Of course, there is no formula which will work every time (and how boring would that be!), and different techniques will lend themselves to different topics, audiences, group sizes etc.

The tips that Rob and I discussed to try manage the kind of challenges he faced are outlined below:

For groups who you are concerned might be quiet/ disengaged:

Get everyone talking at the beginning – either in pairs/ small groups or going around the large group if the groups is not too big/ time permits (“everyone talks once before anyone talks twice”).  Usually best for the discussion to be on something relevant to the topic such as their experiences and/or what they want to get out of the session.
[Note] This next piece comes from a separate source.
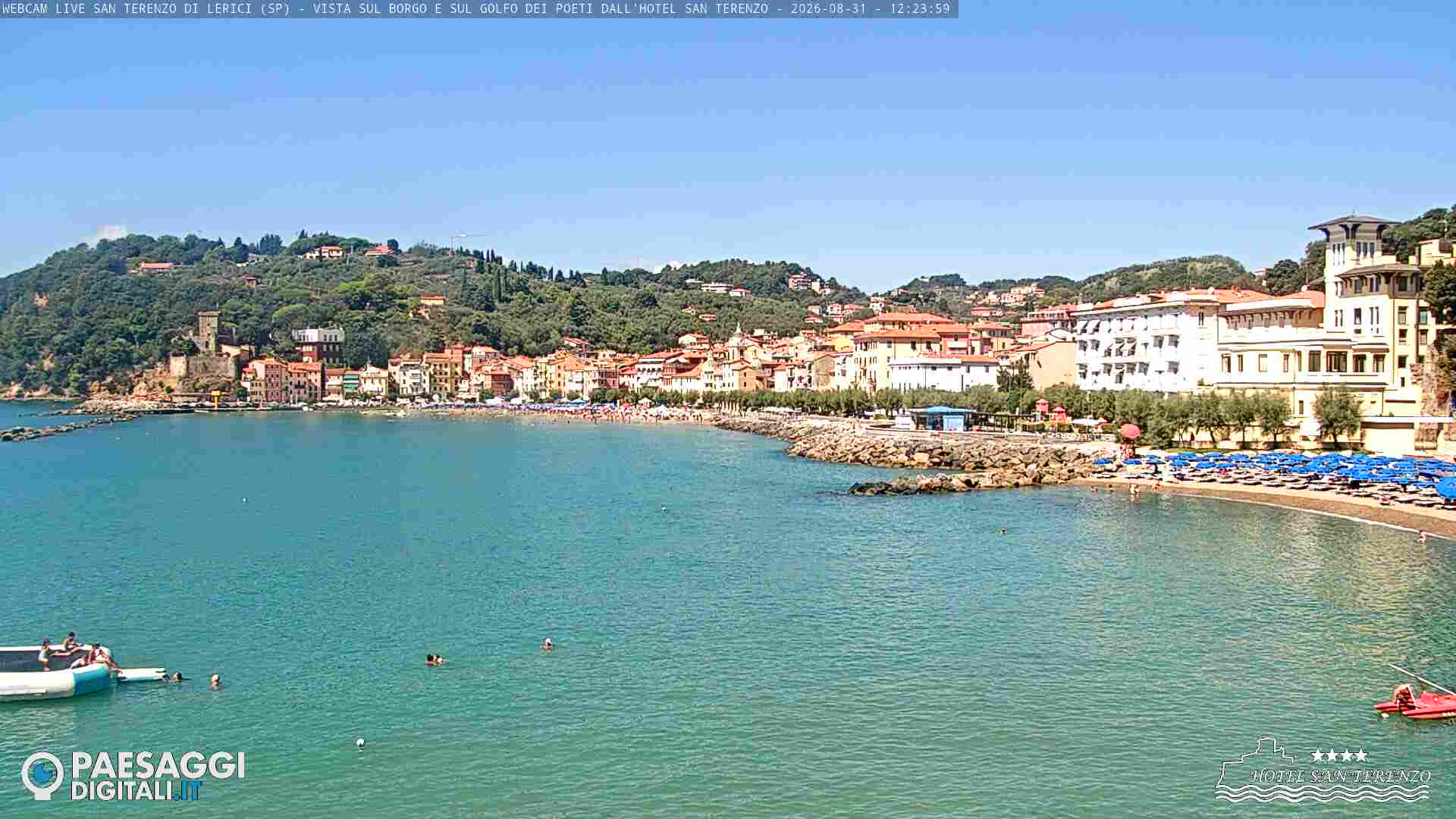Click the white buoy floating in foreground water
This screenshot has width=1456, height=819.
(360, 743)
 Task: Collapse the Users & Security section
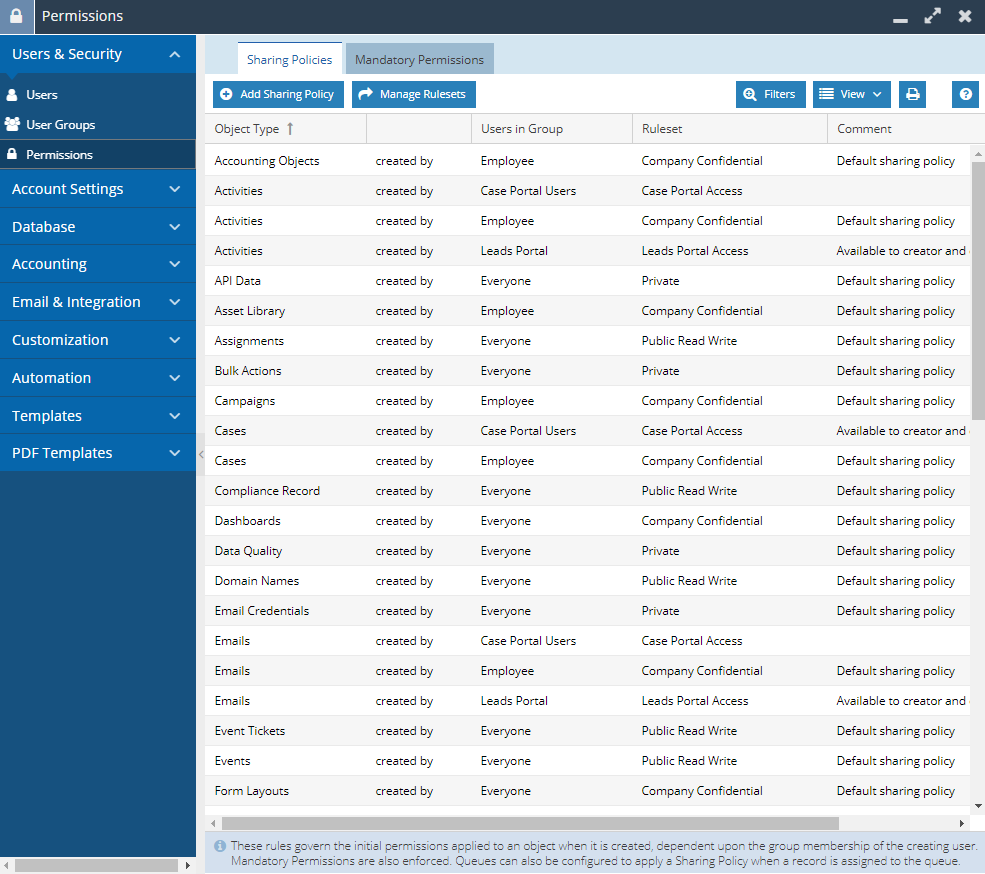tap(97, 54)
For groups who are likely to have different levels of experience/ learning needs, especially when you have some flexibility in content:

Ask participants the one thing they want to get out of the session at the start, and consider whiteboarding the list.  Address each one either:

1) with an immediate answer (if quick and easy, and not covered later) or,

2) by saying it will be coming up in the workshop or,

3) by acknowledging that it is outside the scope of the session (preferably with information as to where to go to get more information and/or offering to talk to the person at the end of the session about it).

If the list has been whiteboarded, refer to it as you go – I like ticking the items off as they are covered, and checking that each has been covered adequately with the person who brought up the item (if I can remember who said what!).

For topics/ groups in which you expect to get resistance/ challenge/ negativity:

Try to get this out at the start and acknowledge/address head on, rather than wait until participants start making disparaging remarks/ adversarial questions later on.

Try to neutralise with (appropriate) humour when you can (I find self-deprecatory humour works best in such situations)

Recruit other audience members to pull the negative audience members into line if you can – the message is usually much more powerful if it comes from their peers.

For example, if I get a particular negative/ unhelpful question/ anecdote, I’ll often ask the rest of the group – “So what do others think?” or “Have others had experiences like this, or have yours been different?”

While this can work well, you do need to be a bit careful with this approach. I have run into trouble a couple of times. Once, two participants nearly ended up in fisticuffs. Another time, a participant ran off in tears and hid in a supply closet after a response from another participant. Mostly, however, it works well, and when it doesn’t – see it as another valuable lesson to be learned.

In summary:

When a session falls flat, it is natural to feel disheartened. Luckily, unlike in our clinical work, bad outcomes as a facilitator are rarely serious in the scheme of things.  However, just like in our clinical work, when things go wrong, engaging in root cause analysis, debriefing, feedback and formulation of specific actions for improvement, can be incredibly useful strategies.

I’ve learned so much more from my failures than my successes, and I now love nothing more than a “challenging” group so I can pull out a few extra tools from my facilitator’s toolbox.  Failure is never fun, but it can be your educational friend.

Thanks to Rob for approaching me for advice on this in the first place and for encouraging me to share these tips as a blog post.